▶ **PROBLEM TO SOLVE**
What are the lines from the one containing "The image size" through the last line of the records below? Return them exactly, leaving out pictures.

(Items listed in a dataset)
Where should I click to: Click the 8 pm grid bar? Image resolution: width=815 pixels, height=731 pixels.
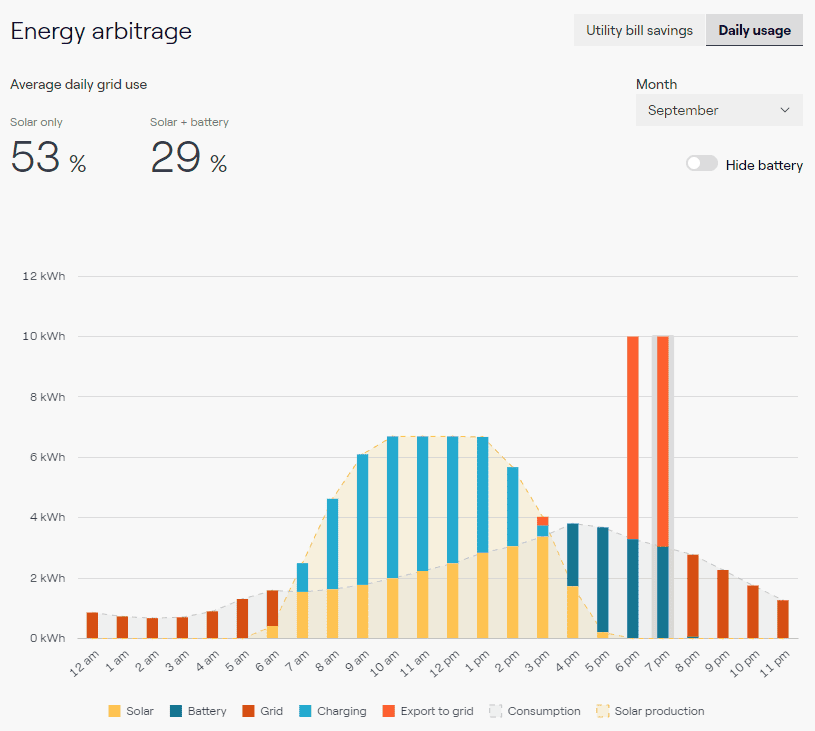[693, 596]
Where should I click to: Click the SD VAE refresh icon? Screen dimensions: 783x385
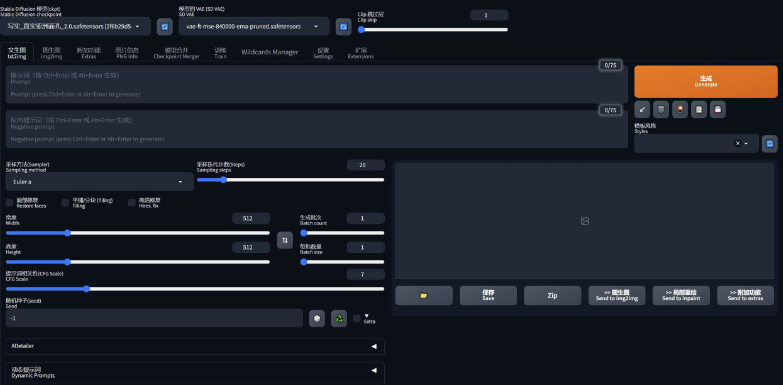(x=343, y=26)
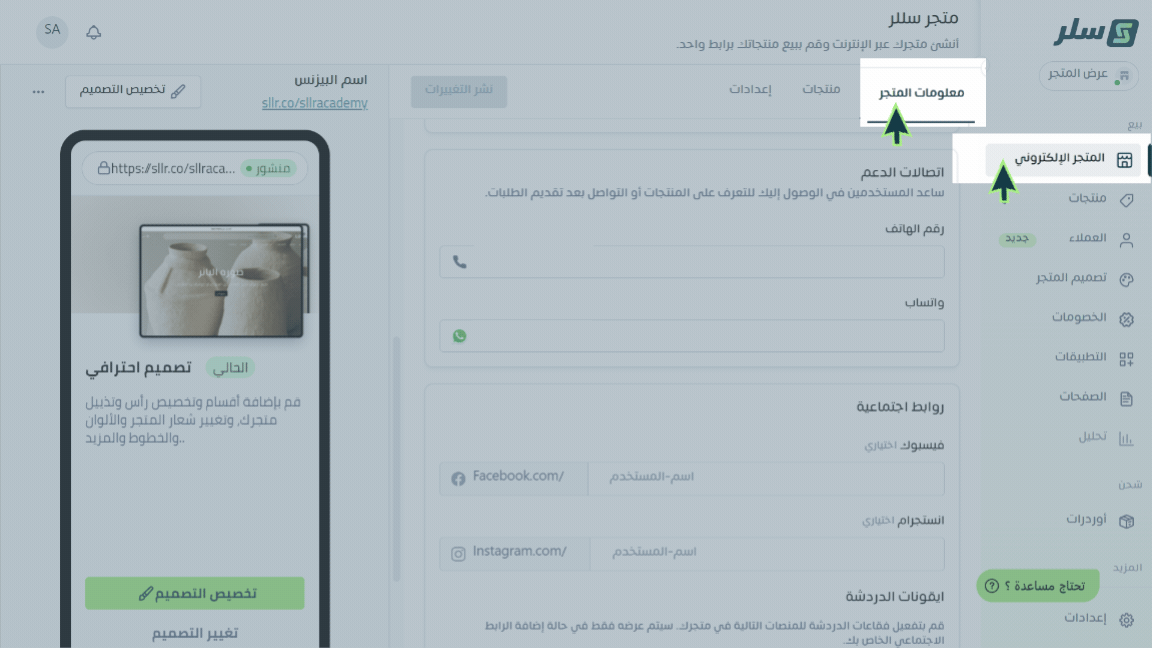This screenshot has height=648, width=1152.
Task: Open the SA user avatar menu
Action: (x=52, y=32)
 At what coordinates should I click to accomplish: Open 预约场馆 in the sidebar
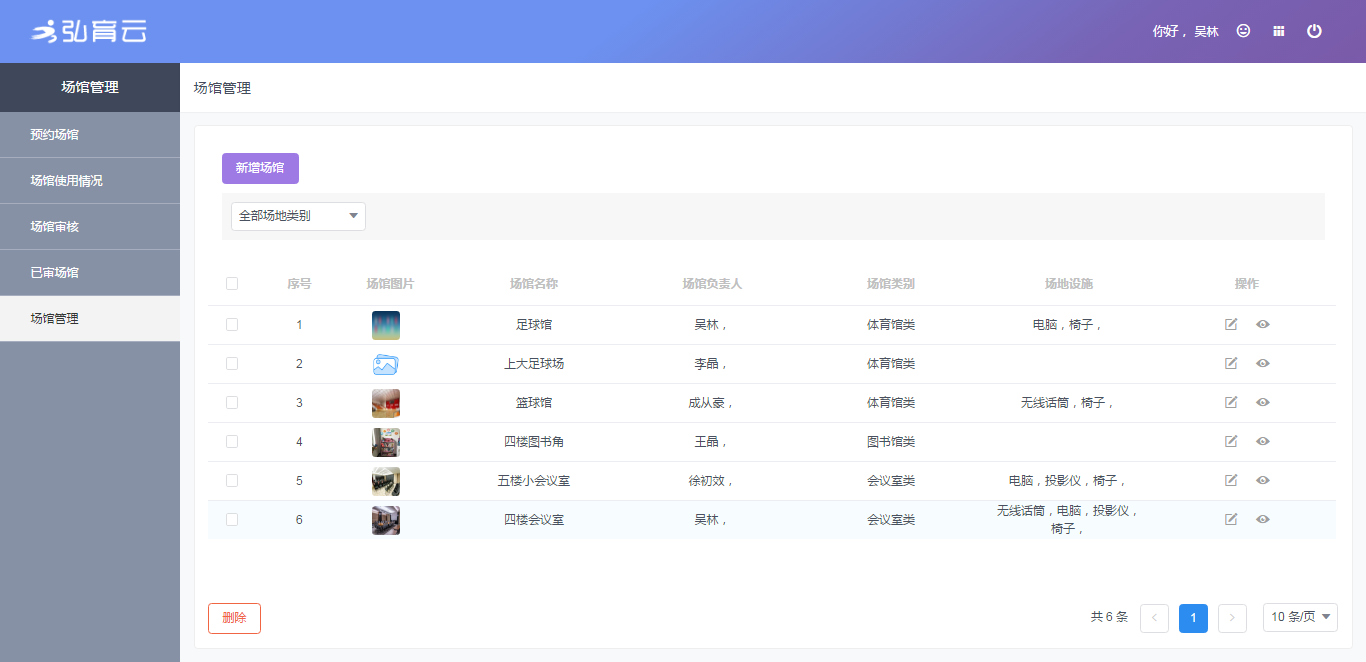pyautogui.click(x=55, y=135)
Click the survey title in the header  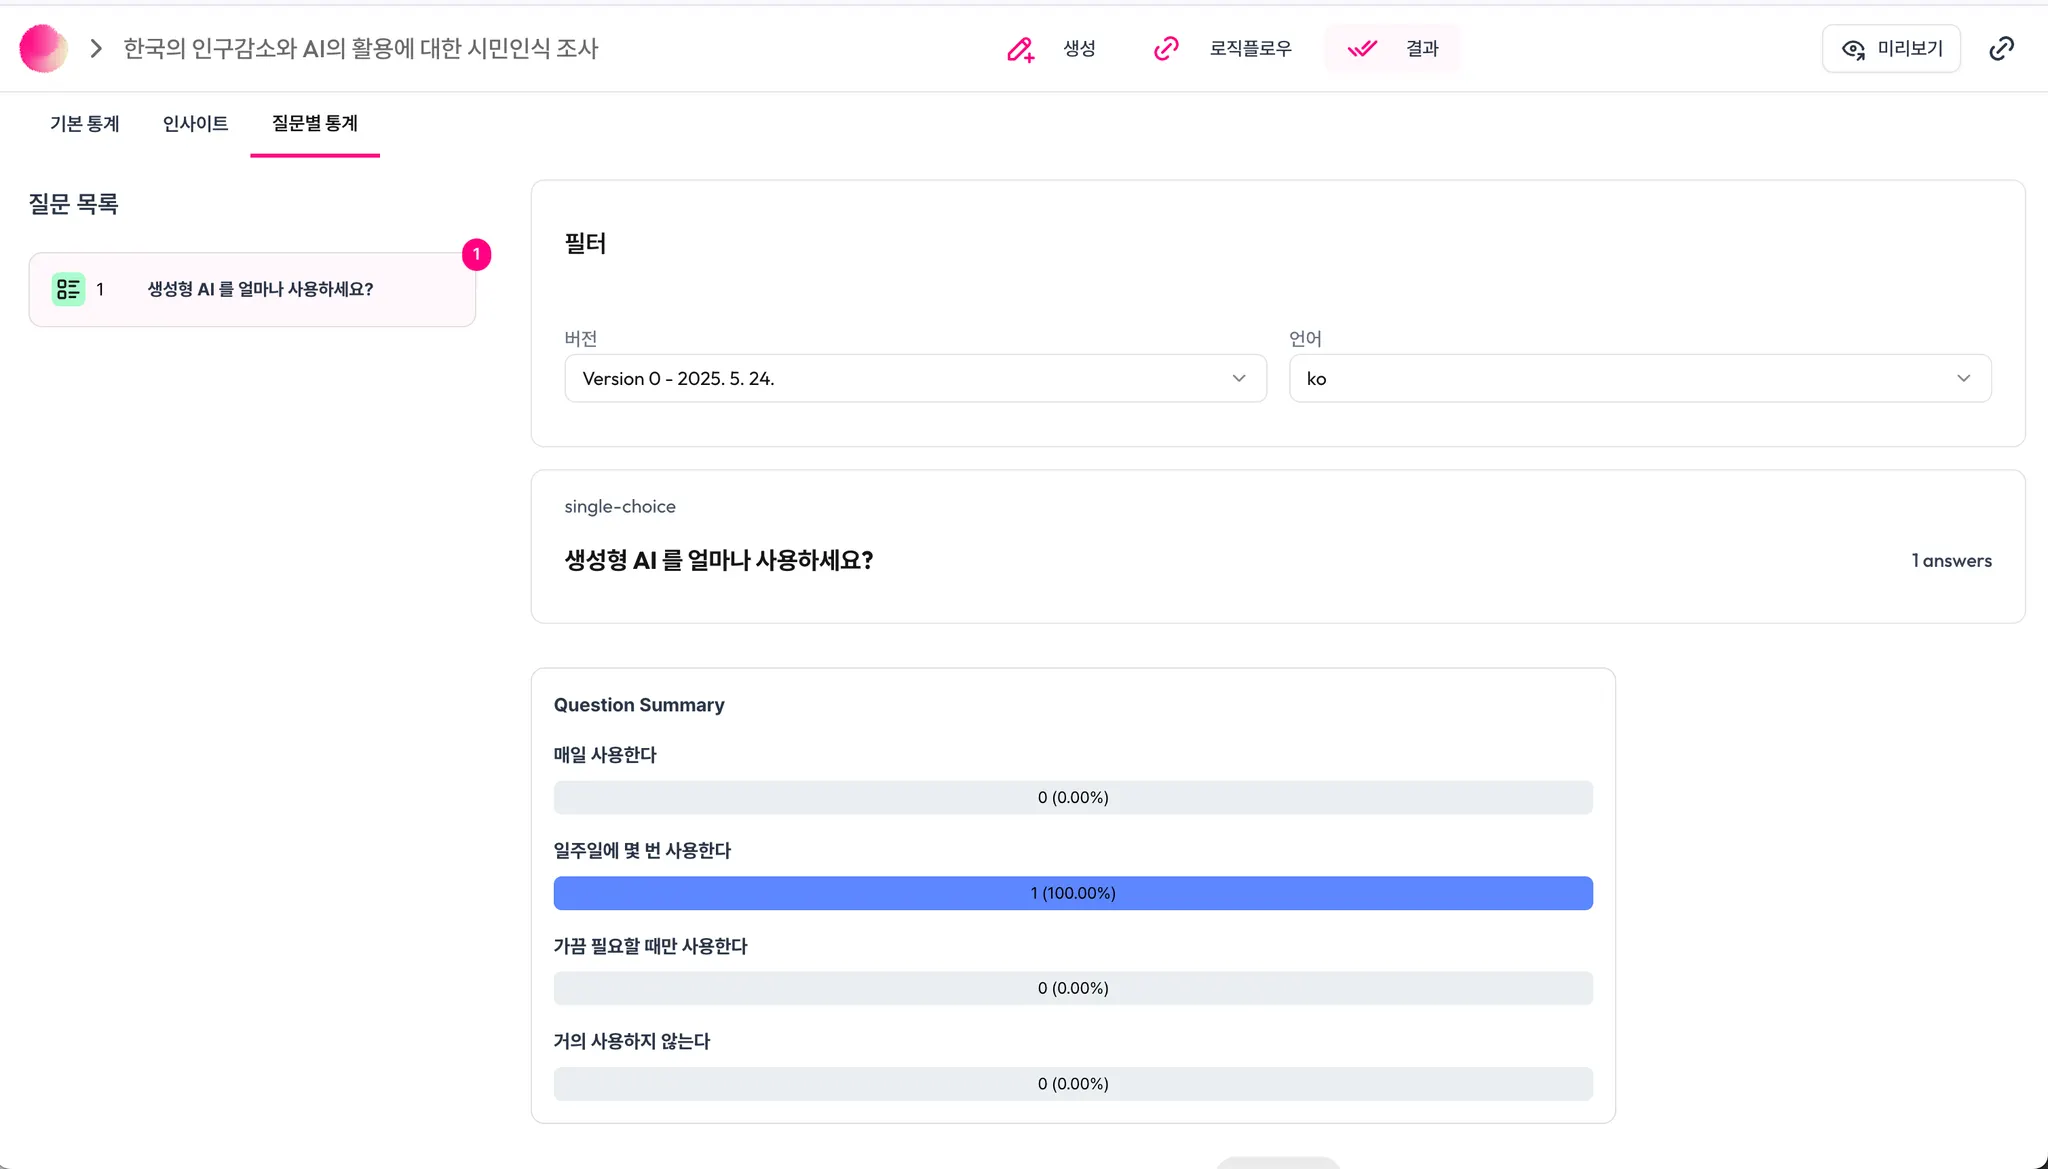360,48
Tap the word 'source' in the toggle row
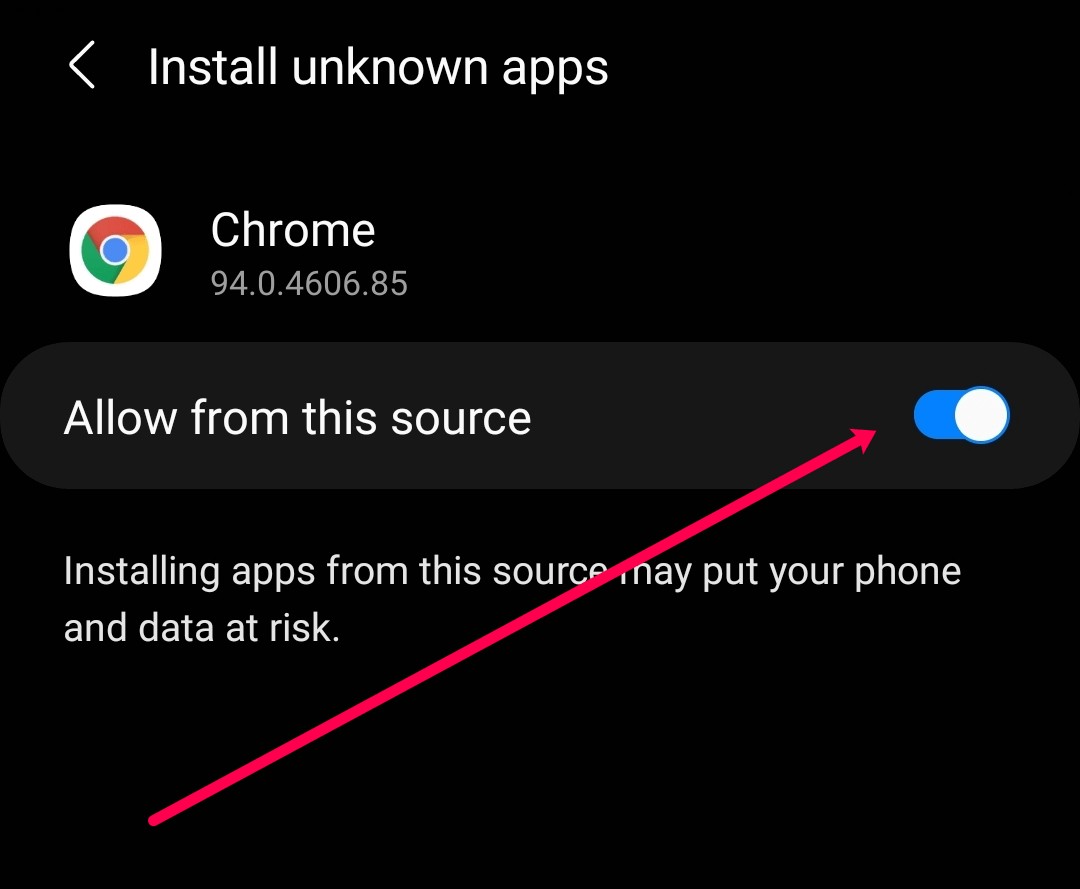Viewport: 1080px width, 889px height. coord(461,419)
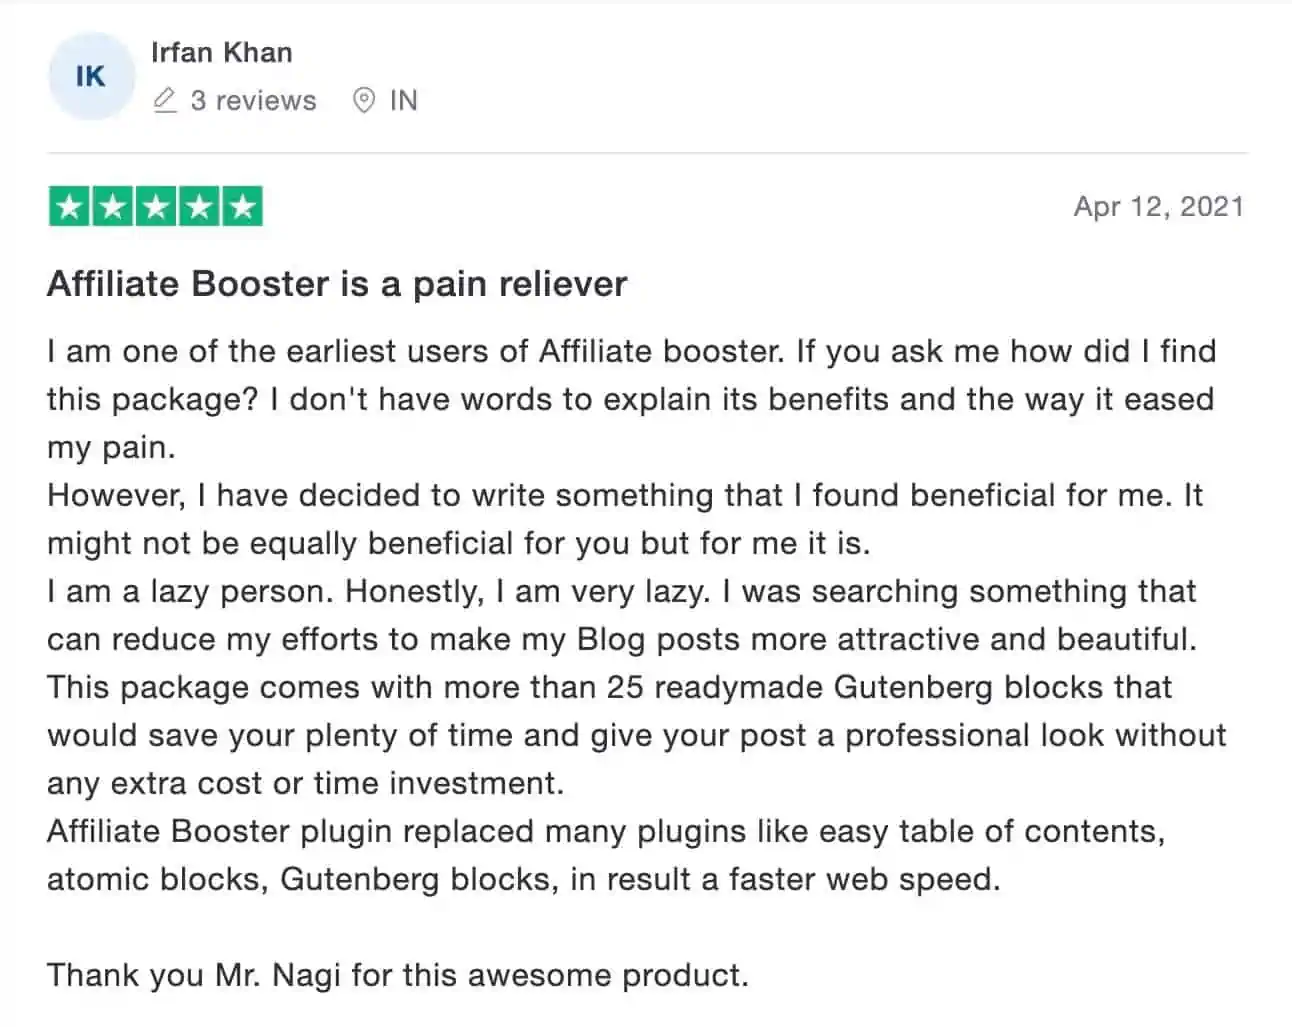Click the pencil reviews icon
The width and height of the screenshot is (1292, 1027).
pyautogui.click(x=165, y=100)
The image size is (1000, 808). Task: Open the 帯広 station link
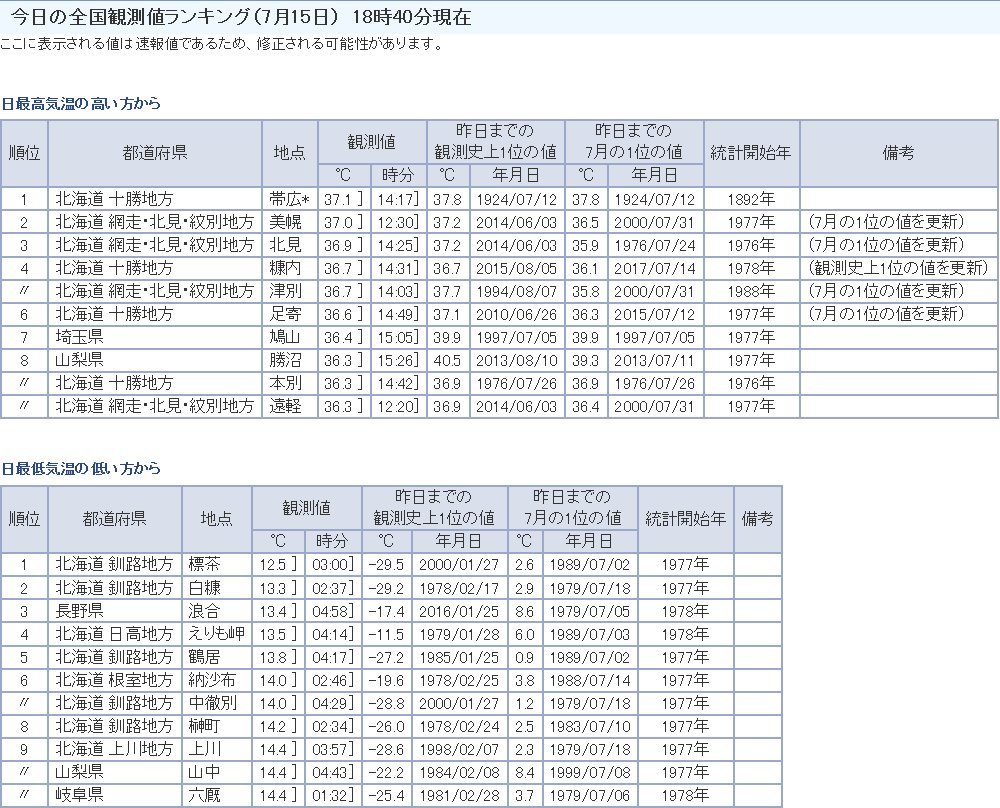[286, 199]
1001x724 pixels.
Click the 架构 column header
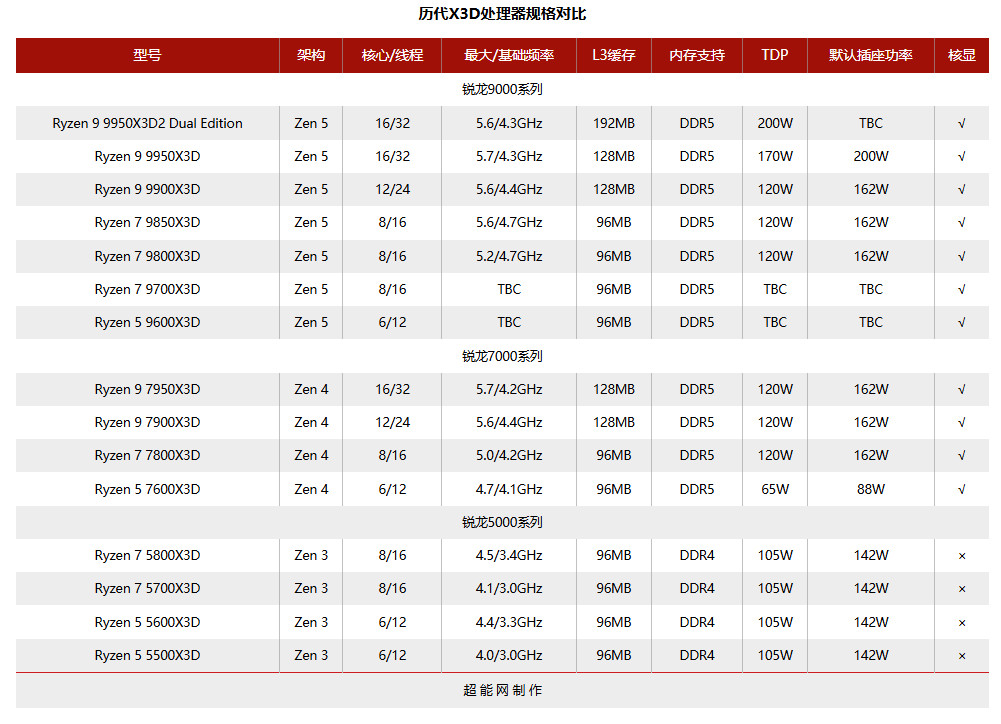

▶ **RESULT FOR THIS TASK**
The image size is (1000, 808). Task: Open the 帯広 station link
[286, 199]
1001x724 pixels.
Click the 架构 column header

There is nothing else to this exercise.